TASK BRIEF :: A faithful copy of all the entries is required, with no pictures in it.
>>>>
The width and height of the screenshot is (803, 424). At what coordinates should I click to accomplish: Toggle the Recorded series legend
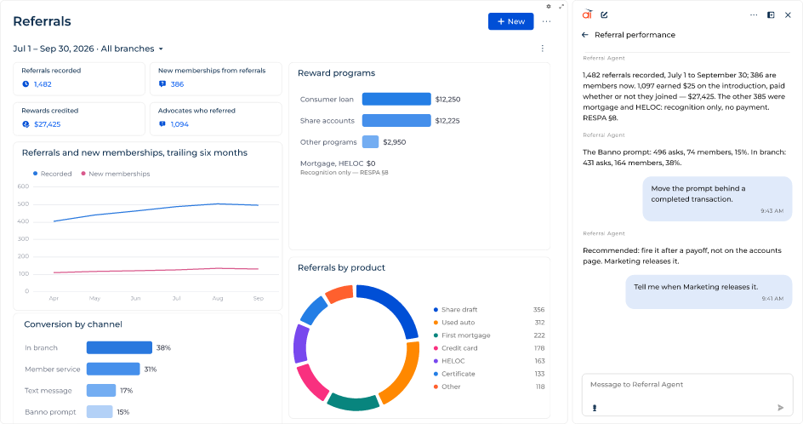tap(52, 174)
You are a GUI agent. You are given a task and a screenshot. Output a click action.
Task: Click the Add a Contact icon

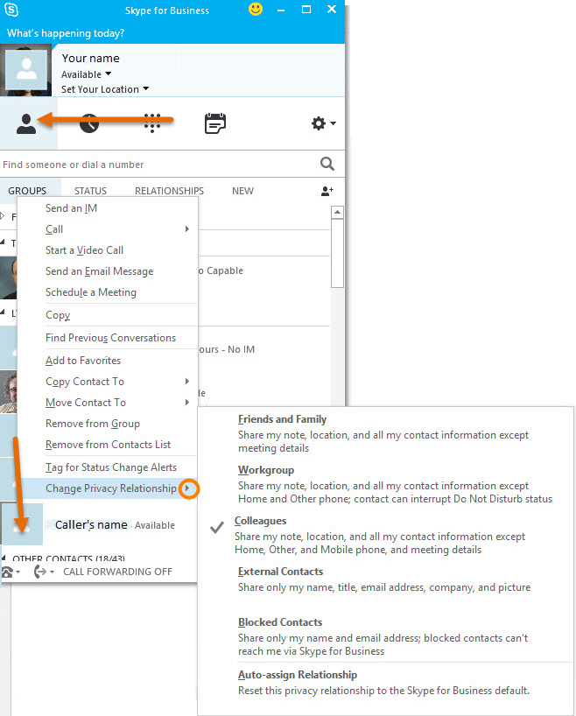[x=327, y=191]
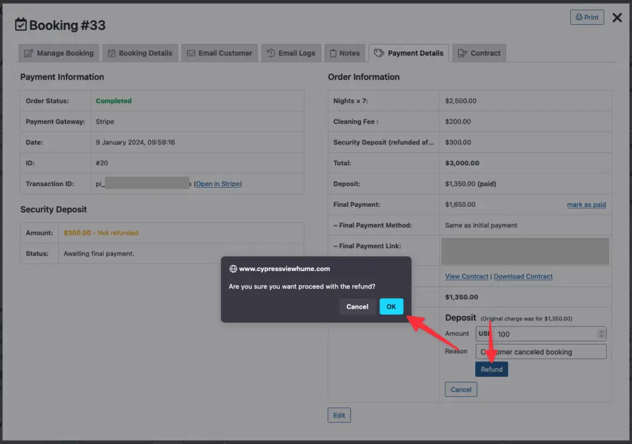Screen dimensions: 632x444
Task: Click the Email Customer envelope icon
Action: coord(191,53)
<<<<
RESPONSE TO THIS EXERCISE ::
The width and height of the screenshot is (803, 424). At what coordinates should I click to accomplish: Toggle the Recorded series legend
tap(52, 174)
You are a GUI agent. You are given a task and a screenshot. Output a click action.
Task: Click the Add a Contact icon

[x=327, y=191]
Screen dimensions: 632x444
Task: Click the Email Customer envelope icon
Action: coord(191,53)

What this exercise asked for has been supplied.